Ericsson’s Energy-Smart 5G Site in Plano Sets New Standard for Sustainable Network Solutions

Ericsson said this 5G site has the potential to be fully operated by solar energy, complemented by integrated Lithium-ion batteries, for up to a 24-hour period.

Ericsson has unveiled a pioneering 5G site at its U.S. headquarters in Plano that combines renewable energy sources and smart energy management, showcasing the potential for reduced operational costs and increased profitability in sustainable mobile networks.

By integrating solar energy and lithium-ion batteries, the site’s energy-smart network solution demonstrates how businesses can achieve both environmental sustainability and financial success in the telecommunications industry.

Kevin Zvokel

Kevin Zvokel, SVP and head of networks at Ericsson North America, calls the company’s “smart-sustainable” site a proof point that demonstrates Ericsson’s leadership in constructing sustainable mobile networks.

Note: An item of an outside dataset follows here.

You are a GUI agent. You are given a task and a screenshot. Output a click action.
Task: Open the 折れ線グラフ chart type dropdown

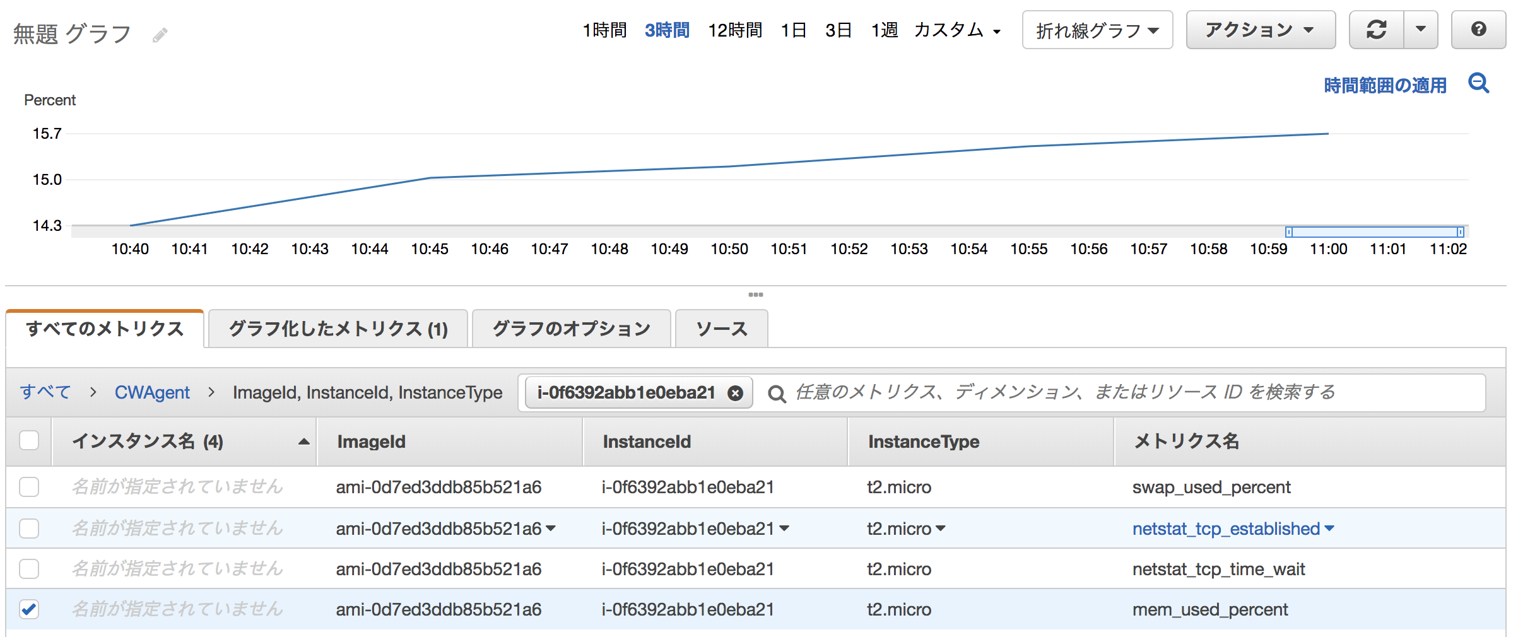(1097, 30)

“Operators can now utilize untapped assets, thanks to this technology, creating new energy cost savings opportunities,” he said.

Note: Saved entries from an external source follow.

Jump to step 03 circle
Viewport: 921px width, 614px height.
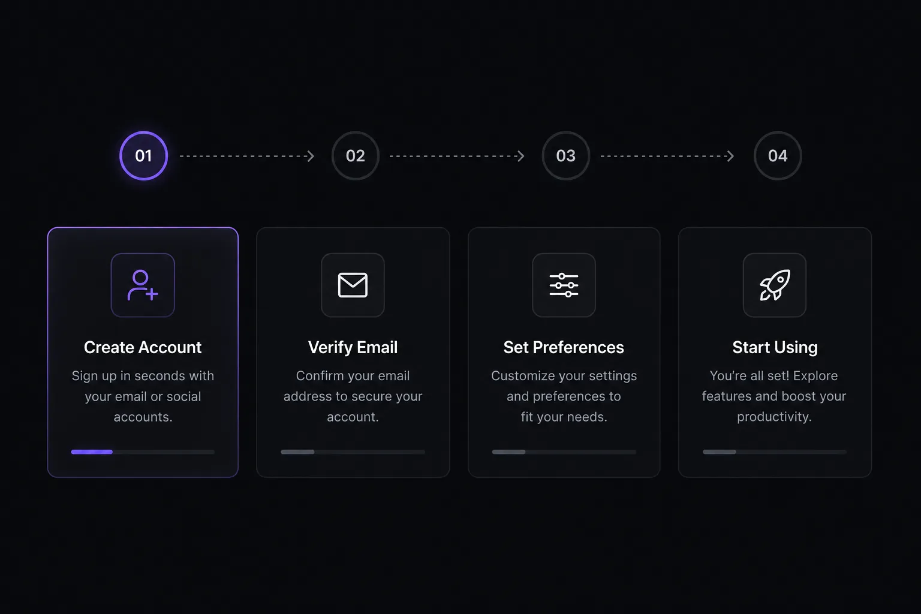tap(566, 156)
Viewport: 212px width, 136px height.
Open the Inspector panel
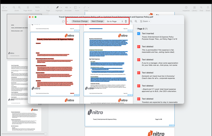186,8
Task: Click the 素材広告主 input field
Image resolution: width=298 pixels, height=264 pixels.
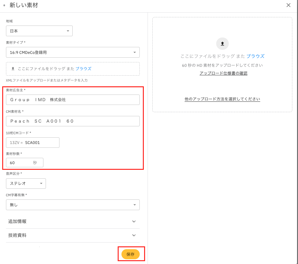Action: 73,100
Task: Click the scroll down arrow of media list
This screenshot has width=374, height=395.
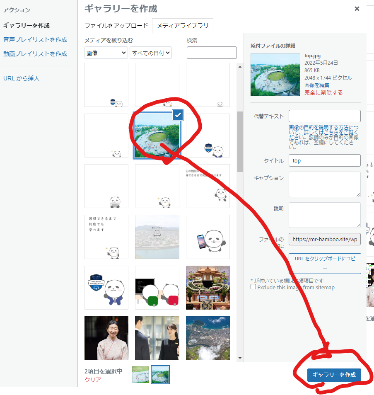Action: [x=240, y=358]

Ericsson said this 5G site has the potential to be fully operated by solar energy, complemented by integrated Lithium-ion batteries, for up to a 24-hour period.

The Swedish company said that sourcing power from renewable energy sources is the most impactful decarbonization strategy for mobile networks, but doing so intelligently and cost-effectively has been a challenge.

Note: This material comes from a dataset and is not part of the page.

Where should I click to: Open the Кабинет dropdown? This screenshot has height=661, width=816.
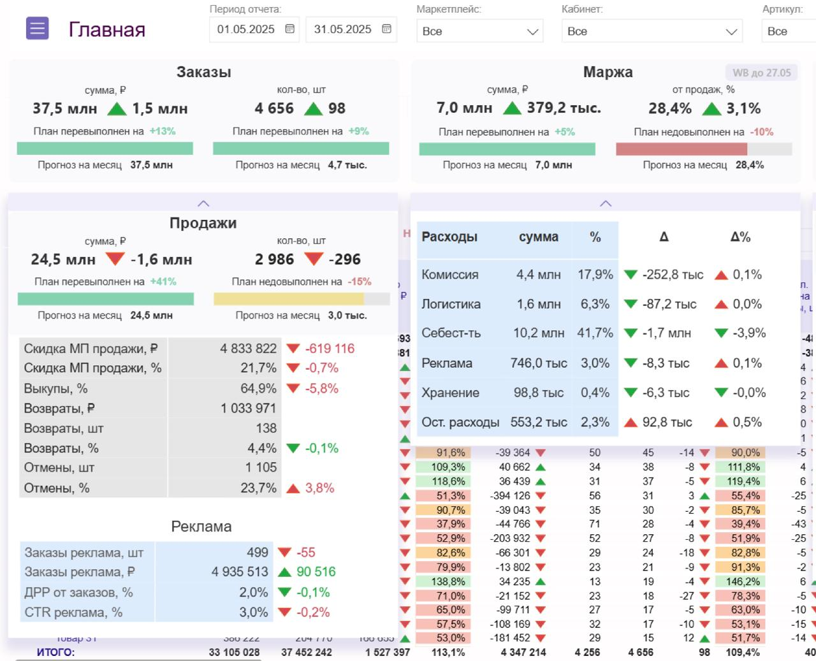click(652, 31)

This energy-smart site addresses those challenges, Ericsson said.

The company said its commitment to minimizing the industry’s carbon footprint and providing uninterrupted connectivity while improving grid resilience is exemplified by this site.

According to Ed Gubbins, principal analyst at Global Data, mobile operators face the challenge of reducing energy consumption and carbon emissions of their base stations while maintaining network coverage and user experience quality.

“Mobile operators increasingly need to reduce the energy consumption and carbon emissions of their base stations without sacrificing network coverage or the quality of the user experience,” he said.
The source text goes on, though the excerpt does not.